**What is being asked**
Please repeat, exactly as written, the line containing "Task: Click the 添加(A) button" and every line after it through the end of the records below, leaving out any pictures.

**Exercise inputs**
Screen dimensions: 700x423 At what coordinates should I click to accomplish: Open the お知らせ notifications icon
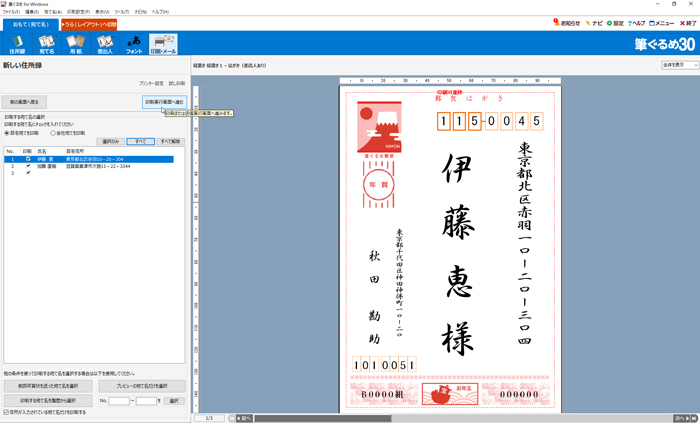pyautogui.click(x=567, y=23)
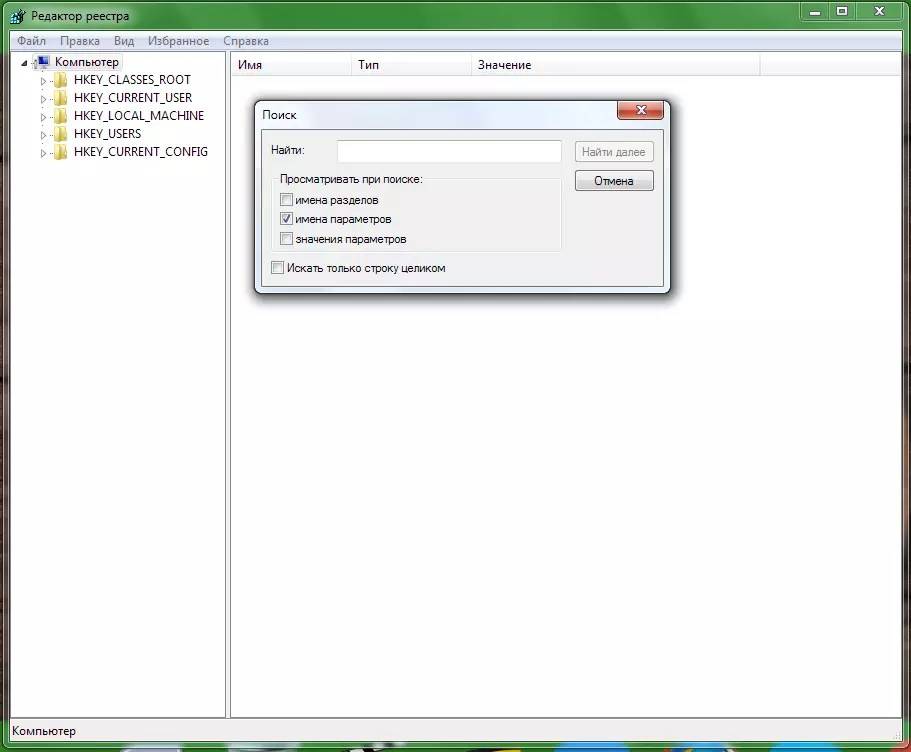Expand the HKEY_CLASSES_ROOT tree node arrow
911x752 pixels.
click(43, 81)
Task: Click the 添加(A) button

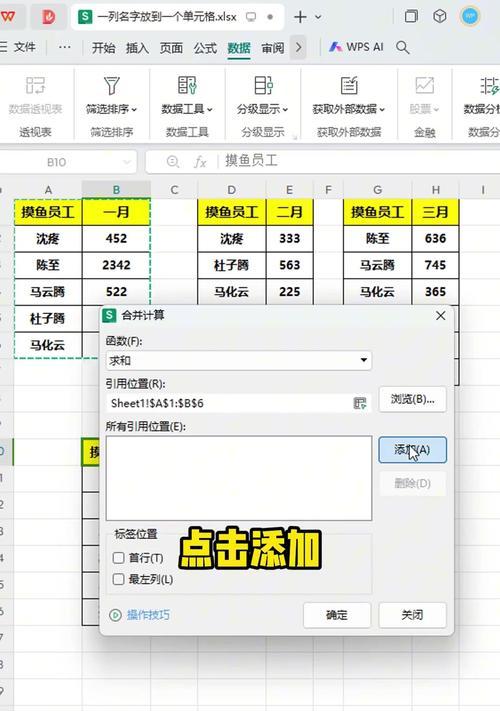Action: pos(413,450)

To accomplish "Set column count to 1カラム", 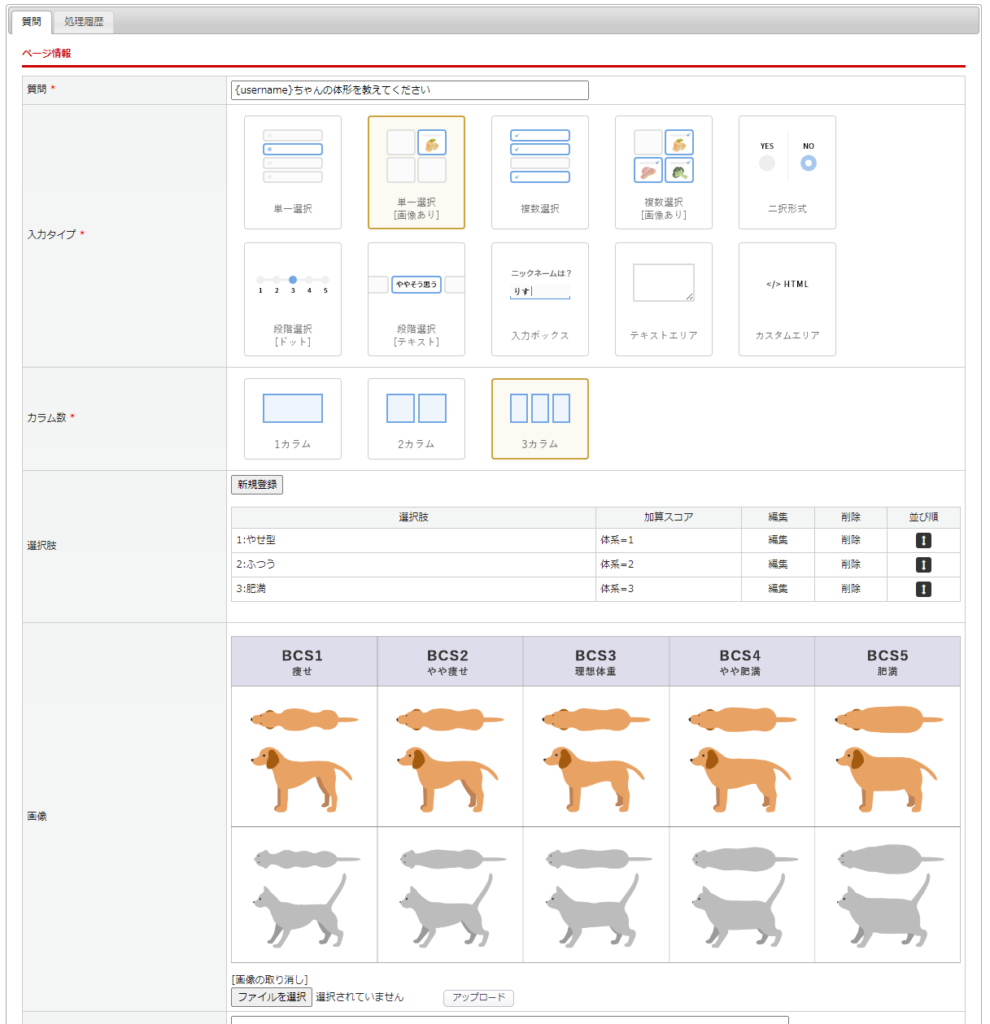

**Result**
Task: Click the 添加(A) button

Action: pos(413,450)

To accomplish "Set column count to 1カラム", 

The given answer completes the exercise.